Running two stoves is work. I would spend money where ever you spend the most time right now.

If you get a second but a wireless Auber at200. It will save lots of trips.


If you still can’t decide I vote insert upstairs.

Evan
 
  • Like
Reactions: AtomicDog

stoveliker

Minister of Fire
Nov 17, 2019
4,353
Long Island NY
Yes, make heat where you spend most time, unless you *need* heat downstairs too for whatever reason. But even then, if you don't spend time there, and so don't need the ambiance, why not a heater in the basement that requires less tending. (e.g. if you need heat there, get a minisplit).

But it does not make much sense to me to make heat in the basement when it's not insulated - 30% or so is lost right away thru the walls.

I vote for a stove or insert upstairs. You'll not walk to the basement for wood that often with an EPA stove, more so with your climate. 8-10 hr reloads should very much be possible.
(And if you go with a BK there where you live, you can easily get 20 hrs on a lot of days.)
 
  • Like
Reactions: AtomicDog

MR. GLO

Feeling the Heat
Jan 26, 2021
352
Massachusetts
Put a nest wifi camera on the stove and Auber temp. It will cut the up and down time.. i time my reloads around 12 am ...i agree an epa stove does help on travel times. But less wood I'm not convinced yet...I just got the summit this month.

Running two stoves I couldn't handle it. ...since your basement stove heats good don't oversize the insert area stove.
 
  • Like
Reactions: EbS-P

john26

Minister of Fire
Oct 27, 2008
755
Wildwood MO
I run 2 stoves and have 3 floors it is lots of work and coordinating load times around each other could be a challenge. I have a small wood furnace in the basement that heats the basement nicely and struggles to maintain the top floor when its below 30 outside, but only the back wall of my basement is insulated. The ground level floor has 2 inserts I alternate between. I usually load one insert and the furnace full around 4:30 am. My wife ads a few splits to the insert through out the day until I get home, I then do a partial load in each and another full load around 8pm. Last year I only ran inserts and my basement was cold but not freezing. I did have vents open in the basement from the gas furnace, which did run some. I do have a remote thermostat on the second floor bedroom so the gas furnace ran enough to heat the second floor and added some heat in the basement but not enough to keep it comfortable. If you have a forced air furnace that could vent into the basement you could try a remote thermostat down there with some vents upstairs closed. Just be careful not put too much load on the blower motor or over heat the furnace. I checked current draw of the blower with all vents open then closed and seen no significant change along with checking temperature just above the furnace in the A coil cabinet with a thermocouple and IR gun again no significant change.
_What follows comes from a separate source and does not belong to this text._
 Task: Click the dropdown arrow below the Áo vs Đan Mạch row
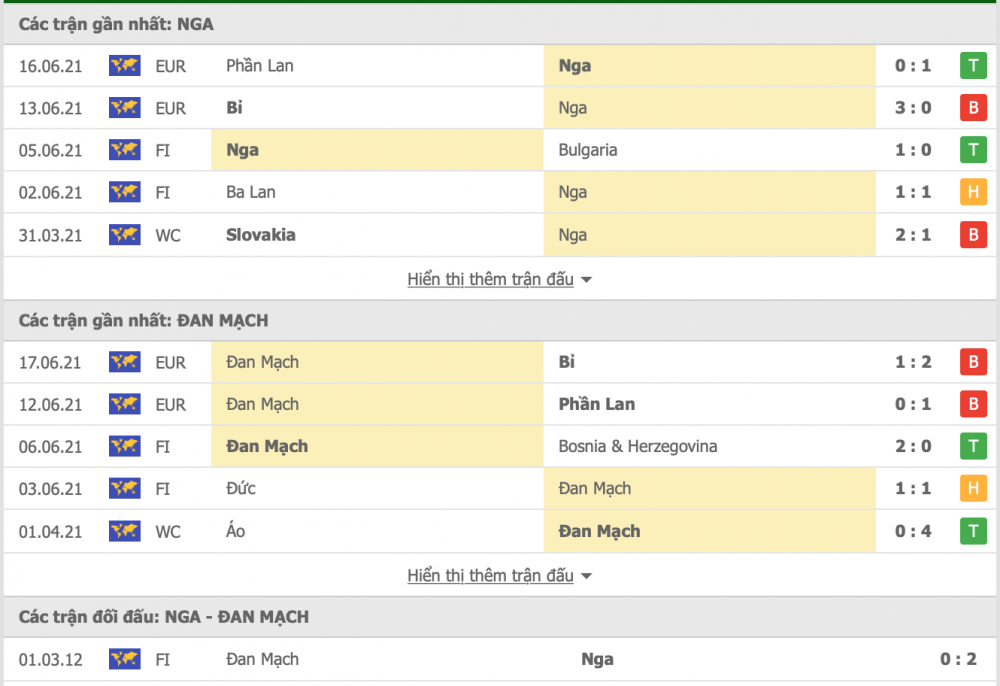click(x=587, y=576)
I do enjoy running 2 stoves but it get hectic at reload time and making sure I get them both cut back at the right time.
 

AtomicDog

Member
Aug 21, 2014
51
East TN
Thanks for all of the replies. I need to look further at insulating the basement. I have thermocouples in the flue, stove etc. going to a digital display on the upstairs mantle with alarms for over temp and auto fan control. The display turns yellow if the flue temp drops too much or red if too high. I can only make out colors at night without glasses :) Surprisingly the whole house stays about an even 74deg with the stove running. I'm leaning towards the insert as this will give me the most options. Thanks again.